Хакеры из CapFix проводили атаки на российскую сферу авиастроения, рассылая письма от госструктур

С конца 2025 по март 2026 года группа CapFix атаковала российские промышленные и авиастроительные предприятия, маскируя письма под официальную переписку от государственных структур. Цель — заставить получателей открыть вредоносные вложения, не заподозрив ничего лишнего. Кампанию раскрыли специалисты Positive Technologies, зафиксировавшие активность ещё в декабре 2025 года.

Письма выглядели убедительно — официальный стиль, деловой тон, PDF или HTML-файл внутри.
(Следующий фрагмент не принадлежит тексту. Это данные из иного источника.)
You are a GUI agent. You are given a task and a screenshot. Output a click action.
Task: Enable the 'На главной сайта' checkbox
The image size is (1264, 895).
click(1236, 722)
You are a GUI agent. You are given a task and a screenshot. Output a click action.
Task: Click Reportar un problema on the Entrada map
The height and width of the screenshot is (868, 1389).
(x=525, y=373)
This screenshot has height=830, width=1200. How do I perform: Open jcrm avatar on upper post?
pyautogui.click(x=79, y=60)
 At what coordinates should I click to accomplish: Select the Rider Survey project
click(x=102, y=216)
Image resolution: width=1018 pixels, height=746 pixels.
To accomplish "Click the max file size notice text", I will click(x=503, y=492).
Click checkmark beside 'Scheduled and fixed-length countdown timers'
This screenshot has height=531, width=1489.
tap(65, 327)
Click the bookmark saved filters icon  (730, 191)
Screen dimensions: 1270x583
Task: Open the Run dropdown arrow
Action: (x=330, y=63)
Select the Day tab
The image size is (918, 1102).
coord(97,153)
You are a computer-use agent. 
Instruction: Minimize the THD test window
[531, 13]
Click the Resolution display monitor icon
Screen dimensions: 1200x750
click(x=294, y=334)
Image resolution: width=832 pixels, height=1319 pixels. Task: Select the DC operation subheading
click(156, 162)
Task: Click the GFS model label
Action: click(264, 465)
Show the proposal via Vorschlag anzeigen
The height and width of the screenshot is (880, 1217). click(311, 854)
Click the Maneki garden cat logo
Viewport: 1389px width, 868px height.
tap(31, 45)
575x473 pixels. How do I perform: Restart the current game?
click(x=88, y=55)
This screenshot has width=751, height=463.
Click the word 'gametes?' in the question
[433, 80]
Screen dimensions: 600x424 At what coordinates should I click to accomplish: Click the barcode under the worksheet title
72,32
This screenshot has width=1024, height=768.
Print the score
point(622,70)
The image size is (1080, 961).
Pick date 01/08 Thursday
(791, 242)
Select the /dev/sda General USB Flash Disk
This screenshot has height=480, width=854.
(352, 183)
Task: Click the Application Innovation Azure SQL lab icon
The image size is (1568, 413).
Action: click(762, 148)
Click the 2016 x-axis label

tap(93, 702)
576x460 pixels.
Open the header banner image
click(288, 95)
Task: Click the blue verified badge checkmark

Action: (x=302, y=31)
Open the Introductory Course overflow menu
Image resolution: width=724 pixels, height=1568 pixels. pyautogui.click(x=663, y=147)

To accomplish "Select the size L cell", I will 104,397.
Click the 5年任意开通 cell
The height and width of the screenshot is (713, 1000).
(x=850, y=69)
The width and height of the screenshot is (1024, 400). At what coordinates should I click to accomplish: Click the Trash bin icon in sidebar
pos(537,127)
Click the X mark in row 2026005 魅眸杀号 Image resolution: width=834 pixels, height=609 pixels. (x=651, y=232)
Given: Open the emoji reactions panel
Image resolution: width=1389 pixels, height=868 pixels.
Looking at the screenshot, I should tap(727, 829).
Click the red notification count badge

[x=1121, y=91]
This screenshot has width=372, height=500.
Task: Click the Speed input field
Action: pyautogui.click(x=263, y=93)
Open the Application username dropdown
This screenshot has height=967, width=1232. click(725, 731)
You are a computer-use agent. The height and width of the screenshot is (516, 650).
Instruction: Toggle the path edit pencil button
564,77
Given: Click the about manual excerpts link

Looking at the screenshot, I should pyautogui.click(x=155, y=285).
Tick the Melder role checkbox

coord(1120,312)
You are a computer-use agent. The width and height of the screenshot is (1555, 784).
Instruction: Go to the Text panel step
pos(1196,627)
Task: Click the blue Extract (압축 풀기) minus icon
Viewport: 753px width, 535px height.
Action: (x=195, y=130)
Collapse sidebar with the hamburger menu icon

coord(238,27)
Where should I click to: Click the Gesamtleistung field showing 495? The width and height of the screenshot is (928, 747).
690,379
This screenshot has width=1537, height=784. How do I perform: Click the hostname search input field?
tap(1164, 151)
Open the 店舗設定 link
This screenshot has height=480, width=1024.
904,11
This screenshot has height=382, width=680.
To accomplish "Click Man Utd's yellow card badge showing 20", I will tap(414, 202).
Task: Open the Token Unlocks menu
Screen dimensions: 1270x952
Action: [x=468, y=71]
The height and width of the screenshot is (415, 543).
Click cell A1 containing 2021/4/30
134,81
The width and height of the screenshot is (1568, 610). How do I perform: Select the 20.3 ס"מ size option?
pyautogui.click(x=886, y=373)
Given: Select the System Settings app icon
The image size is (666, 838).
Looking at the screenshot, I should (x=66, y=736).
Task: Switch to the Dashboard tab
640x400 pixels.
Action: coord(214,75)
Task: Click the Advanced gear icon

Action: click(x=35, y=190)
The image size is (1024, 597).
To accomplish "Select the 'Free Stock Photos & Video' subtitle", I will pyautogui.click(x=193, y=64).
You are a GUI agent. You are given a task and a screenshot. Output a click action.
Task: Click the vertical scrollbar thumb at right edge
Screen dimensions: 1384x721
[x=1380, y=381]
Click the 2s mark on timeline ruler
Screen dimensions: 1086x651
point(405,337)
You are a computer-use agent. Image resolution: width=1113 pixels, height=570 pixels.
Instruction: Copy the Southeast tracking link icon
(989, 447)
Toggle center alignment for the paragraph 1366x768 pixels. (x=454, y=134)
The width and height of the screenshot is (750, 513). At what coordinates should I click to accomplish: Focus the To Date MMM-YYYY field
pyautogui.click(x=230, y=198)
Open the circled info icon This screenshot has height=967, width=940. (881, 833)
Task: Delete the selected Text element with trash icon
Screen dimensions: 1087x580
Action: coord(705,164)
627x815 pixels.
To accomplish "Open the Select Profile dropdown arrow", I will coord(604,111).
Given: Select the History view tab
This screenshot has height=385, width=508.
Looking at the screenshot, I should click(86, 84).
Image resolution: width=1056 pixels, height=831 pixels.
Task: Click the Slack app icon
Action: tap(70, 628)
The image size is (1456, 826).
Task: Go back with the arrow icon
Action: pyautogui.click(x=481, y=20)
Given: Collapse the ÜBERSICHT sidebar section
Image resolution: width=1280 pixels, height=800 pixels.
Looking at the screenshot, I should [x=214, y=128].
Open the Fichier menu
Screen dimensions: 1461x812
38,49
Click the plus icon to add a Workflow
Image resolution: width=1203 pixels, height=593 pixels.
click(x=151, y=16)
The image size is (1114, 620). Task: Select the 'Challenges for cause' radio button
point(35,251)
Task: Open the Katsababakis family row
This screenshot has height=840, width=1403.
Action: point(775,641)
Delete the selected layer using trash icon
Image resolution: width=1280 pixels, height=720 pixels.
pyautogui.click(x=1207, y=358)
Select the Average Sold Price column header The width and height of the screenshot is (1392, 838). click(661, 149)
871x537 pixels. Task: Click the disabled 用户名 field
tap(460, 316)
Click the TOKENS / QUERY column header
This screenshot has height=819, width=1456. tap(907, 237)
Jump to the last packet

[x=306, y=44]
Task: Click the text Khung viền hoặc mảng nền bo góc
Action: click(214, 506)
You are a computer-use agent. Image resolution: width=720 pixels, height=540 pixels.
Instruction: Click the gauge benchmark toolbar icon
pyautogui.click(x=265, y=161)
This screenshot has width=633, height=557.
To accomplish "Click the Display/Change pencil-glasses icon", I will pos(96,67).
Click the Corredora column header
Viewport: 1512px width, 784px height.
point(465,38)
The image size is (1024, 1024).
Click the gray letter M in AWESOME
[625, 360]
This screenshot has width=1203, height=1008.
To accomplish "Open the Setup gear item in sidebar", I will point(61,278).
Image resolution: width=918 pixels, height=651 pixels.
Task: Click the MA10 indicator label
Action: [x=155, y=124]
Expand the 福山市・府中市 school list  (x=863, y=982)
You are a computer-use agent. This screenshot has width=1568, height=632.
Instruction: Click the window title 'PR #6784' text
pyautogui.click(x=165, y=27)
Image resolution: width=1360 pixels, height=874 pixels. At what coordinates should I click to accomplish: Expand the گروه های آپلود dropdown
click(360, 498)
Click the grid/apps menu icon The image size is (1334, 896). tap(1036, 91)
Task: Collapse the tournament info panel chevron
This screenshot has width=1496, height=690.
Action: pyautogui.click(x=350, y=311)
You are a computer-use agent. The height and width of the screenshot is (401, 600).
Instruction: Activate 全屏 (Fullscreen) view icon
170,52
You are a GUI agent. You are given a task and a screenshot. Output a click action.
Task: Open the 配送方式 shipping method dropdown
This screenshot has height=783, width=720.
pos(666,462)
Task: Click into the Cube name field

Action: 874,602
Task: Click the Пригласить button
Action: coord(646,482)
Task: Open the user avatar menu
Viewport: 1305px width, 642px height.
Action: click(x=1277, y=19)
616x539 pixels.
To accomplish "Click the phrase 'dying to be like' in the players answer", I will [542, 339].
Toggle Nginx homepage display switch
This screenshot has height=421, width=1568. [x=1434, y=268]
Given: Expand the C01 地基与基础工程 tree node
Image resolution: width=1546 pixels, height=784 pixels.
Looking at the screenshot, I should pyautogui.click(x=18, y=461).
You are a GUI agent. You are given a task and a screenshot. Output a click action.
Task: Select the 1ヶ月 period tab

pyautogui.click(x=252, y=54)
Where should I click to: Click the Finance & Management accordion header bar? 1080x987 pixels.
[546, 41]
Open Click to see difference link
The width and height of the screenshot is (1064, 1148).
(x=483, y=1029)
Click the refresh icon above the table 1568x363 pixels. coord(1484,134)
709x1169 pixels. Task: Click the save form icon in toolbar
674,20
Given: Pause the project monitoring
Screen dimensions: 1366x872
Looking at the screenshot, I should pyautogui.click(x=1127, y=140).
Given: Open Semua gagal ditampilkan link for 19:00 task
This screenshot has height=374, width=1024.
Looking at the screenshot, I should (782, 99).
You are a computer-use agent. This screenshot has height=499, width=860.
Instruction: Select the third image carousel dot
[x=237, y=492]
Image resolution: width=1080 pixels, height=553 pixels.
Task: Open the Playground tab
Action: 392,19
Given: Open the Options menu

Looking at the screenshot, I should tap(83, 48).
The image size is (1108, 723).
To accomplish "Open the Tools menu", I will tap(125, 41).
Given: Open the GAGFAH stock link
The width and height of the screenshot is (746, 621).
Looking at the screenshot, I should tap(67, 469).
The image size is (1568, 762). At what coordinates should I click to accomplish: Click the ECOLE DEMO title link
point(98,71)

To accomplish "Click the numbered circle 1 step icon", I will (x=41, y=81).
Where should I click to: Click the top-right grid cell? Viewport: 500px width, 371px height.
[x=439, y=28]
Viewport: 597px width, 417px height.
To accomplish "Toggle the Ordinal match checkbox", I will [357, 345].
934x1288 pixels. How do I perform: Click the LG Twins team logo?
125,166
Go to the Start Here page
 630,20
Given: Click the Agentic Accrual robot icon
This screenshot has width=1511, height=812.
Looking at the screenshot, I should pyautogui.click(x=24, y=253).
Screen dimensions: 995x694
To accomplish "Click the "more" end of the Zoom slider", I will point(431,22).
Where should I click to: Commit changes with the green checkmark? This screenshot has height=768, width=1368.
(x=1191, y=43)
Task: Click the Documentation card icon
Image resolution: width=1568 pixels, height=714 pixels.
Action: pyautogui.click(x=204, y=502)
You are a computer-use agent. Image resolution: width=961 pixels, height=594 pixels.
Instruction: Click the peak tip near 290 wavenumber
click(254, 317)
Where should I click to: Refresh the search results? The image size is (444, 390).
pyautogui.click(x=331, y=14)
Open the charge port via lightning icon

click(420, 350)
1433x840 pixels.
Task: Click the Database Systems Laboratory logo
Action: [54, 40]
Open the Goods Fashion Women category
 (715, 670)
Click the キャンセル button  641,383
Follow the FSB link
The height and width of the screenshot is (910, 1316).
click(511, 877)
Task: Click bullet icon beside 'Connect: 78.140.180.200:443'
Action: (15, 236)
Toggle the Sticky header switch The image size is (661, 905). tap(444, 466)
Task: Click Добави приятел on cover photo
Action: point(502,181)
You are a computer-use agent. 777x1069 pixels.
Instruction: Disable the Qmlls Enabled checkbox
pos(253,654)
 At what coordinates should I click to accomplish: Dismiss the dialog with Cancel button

В этих файлах прятались ссылки на архивы с вредоносным содержимым. Рассылка шла через уже взломанные серверы, что добавляло правдоподобия — письмо приходило с реального адреса, а не с какой-то подозрительной помойки.

Зайти в чужую инфраструктуру атакующие могли через уязвимость CVE-2025-49113 в веб-клиенте Roundcube Webmail — 9,9 баллов по шкале CVSS, то есть почти максимум. Закрепившись на серверах, они использовали их как плацдарм для дальнейшего распространения вредоносных компонентов.

Главным инструментом стала обновлённая версия CapDoor. Эта программа работает как промежуточное звено — проникает в систему и подгружает дополнительные модули. Один из них — троян удалённого доступа SectopRAT, дающий операторам полный контроль над заражённой машиной. Сам CapDoor при этом собирает данные о компьютере, делает скриншоты и передаёт файлы по команде.

Вопрос о мотивации пока открыт. Александр Бадаев из группы киберразведки Positive Technologies говорит, что CapFix изначально считается финансово мотивированной группой — и эта версия никуда не делась. Но выбор целей и уровень инструментов больше напоминают операции продвинутых групп, работающих против промышленности и стратегических отраслей.

Аналитики нашли ещё четыре новых домена, связанных с этой активностью. Пока они простаивают, но эксперты считают, что это задел на будущее — заготовка для следующей волны атак и расширения кампании.